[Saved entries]

'''

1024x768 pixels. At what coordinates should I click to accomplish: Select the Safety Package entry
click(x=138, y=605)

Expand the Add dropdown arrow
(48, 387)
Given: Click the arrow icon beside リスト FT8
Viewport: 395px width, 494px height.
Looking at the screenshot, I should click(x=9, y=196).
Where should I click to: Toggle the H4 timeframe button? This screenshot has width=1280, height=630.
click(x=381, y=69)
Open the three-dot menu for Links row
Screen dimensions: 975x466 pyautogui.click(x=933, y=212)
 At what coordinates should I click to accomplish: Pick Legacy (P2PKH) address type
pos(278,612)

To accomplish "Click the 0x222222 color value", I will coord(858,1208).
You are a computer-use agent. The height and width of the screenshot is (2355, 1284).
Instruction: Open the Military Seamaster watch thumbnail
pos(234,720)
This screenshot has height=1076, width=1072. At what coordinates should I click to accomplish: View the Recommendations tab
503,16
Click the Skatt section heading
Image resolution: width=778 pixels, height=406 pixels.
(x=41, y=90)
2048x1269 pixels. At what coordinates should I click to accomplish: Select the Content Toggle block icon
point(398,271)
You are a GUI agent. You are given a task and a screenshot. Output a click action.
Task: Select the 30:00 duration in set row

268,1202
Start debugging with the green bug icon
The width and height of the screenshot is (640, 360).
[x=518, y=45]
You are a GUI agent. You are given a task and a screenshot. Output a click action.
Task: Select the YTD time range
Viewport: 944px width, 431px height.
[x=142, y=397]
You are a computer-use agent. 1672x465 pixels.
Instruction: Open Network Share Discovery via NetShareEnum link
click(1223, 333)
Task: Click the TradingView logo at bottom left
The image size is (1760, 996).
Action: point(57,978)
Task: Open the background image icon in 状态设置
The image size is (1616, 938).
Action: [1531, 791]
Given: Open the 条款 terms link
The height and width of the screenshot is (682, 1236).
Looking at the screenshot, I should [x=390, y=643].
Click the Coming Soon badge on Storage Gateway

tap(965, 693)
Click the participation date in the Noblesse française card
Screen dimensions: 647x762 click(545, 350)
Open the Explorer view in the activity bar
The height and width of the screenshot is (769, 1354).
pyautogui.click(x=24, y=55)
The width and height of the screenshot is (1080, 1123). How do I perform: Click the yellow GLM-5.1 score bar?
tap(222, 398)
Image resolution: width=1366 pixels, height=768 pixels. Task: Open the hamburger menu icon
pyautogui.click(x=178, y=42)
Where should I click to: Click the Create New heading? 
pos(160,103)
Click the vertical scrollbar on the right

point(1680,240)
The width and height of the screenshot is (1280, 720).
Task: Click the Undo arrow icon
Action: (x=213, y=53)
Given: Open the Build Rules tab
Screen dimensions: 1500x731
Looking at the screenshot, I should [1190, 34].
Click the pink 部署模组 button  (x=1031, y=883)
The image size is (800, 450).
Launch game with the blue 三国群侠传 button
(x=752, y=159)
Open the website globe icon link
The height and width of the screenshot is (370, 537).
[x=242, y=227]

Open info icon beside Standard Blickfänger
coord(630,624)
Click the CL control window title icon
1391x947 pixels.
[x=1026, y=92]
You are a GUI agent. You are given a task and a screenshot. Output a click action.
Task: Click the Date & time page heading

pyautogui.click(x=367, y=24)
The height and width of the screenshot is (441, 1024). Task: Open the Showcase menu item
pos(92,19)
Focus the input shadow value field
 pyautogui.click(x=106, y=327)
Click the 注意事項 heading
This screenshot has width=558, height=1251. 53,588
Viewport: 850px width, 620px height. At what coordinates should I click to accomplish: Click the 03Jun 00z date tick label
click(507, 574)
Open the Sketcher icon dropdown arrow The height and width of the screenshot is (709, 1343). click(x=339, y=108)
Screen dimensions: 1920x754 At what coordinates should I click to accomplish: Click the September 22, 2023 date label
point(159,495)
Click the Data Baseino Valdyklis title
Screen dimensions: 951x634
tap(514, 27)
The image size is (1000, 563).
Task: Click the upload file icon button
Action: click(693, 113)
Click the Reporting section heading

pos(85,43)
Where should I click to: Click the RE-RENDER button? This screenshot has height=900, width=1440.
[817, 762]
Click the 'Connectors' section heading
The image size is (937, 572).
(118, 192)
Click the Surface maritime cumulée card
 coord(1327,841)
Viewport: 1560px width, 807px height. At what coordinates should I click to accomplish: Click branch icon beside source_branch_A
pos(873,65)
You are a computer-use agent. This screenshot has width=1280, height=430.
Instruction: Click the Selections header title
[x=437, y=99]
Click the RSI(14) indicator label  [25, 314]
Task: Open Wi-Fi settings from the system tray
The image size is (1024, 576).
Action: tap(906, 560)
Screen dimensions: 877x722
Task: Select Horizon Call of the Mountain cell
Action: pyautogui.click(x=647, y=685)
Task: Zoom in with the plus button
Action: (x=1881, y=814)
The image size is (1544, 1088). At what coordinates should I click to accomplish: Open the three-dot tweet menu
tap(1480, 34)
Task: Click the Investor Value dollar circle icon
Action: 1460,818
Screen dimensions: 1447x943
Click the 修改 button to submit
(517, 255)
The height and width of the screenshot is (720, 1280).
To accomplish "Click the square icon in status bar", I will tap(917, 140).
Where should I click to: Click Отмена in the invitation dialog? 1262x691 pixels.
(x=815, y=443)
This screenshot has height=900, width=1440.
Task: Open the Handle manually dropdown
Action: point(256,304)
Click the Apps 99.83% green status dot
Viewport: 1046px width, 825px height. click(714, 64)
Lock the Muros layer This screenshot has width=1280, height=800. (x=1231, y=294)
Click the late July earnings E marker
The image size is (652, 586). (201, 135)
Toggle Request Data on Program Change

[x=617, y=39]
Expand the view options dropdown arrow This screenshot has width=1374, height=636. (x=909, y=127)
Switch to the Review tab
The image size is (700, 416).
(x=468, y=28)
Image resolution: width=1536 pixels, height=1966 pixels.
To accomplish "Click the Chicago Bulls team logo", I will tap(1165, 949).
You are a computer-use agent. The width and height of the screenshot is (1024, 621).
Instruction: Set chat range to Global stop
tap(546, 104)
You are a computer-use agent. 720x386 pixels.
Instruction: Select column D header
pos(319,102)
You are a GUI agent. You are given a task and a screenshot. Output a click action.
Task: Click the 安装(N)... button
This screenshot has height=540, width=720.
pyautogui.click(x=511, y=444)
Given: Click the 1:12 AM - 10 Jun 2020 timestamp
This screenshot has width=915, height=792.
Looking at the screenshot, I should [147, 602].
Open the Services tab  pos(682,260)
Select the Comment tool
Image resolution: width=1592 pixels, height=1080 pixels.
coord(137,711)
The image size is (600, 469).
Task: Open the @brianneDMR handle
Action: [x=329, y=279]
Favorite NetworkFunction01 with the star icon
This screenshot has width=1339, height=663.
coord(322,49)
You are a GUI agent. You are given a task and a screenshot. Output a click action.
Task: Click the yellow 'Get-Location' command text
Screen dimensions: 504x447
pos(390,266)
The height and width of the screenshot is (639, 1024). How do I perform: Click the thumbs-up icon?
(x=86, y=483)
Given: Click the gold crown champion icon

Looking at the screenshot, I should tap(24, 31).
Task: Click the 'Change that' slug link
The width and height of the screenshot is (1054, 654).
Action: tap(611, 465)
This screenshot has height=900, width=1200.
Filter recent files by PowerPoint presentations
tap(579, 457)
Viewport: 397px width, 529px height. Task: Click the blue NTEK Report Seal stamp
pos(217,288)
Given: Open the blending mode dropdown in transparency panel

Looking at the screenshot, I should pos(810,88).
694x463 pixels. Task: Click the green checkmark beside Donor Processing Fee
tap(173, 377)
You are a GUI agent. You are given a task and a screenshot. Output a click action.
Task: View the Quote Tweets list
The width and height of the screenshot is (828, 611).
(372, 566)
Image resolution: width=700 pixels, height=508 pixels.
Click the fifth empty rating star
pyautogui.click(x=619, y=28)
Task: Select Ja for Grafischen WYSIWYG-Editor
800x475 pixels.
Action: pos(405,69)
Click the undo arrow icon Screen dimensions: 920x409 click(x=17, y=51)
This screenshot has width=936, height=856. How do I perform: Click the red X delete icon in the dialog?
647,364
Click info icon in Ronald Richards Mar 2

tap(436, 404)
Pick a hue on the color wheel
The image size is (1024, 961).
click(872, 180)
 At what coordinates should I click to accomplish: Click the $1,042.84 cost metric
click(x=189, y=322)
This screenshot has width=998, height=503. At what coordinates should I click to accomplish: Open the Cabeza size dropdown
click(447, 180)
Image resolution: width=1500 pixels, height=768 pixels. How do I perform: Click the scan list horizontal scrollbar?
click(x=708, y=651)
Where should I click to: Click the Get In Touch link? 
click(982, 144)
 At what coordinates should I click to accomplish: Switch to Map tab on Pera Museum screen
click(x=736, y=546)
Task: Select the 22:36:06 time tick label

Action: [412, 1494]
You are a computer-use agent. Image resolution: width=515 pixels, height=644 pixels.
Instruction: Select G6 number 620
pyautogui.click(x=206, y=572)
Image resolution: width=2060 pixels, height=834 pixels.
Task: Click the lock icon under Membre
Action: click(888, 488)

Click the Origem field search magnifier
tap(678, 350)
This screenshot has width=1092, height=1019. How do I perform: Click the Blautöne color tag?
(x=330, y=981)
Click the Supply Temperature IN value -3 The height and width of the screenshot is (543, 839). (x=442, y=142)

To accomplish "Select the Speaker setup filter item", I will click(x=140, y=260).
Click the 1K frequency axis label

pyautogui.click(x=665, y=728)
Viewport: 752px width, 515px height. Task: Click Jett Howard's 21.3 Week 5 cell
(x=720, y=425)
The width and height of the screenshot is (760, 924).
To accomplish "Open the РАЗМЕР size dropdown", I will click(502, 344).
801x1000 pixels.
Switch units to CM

'''

_Instructions for the task_
All lines in the entries above that include "logo" should be found and copied.

_Result_
Task: Click the TradingView logo at bottom left
To accomplish "Click the Chicago Bulls team logo", I will tap(1165, 949).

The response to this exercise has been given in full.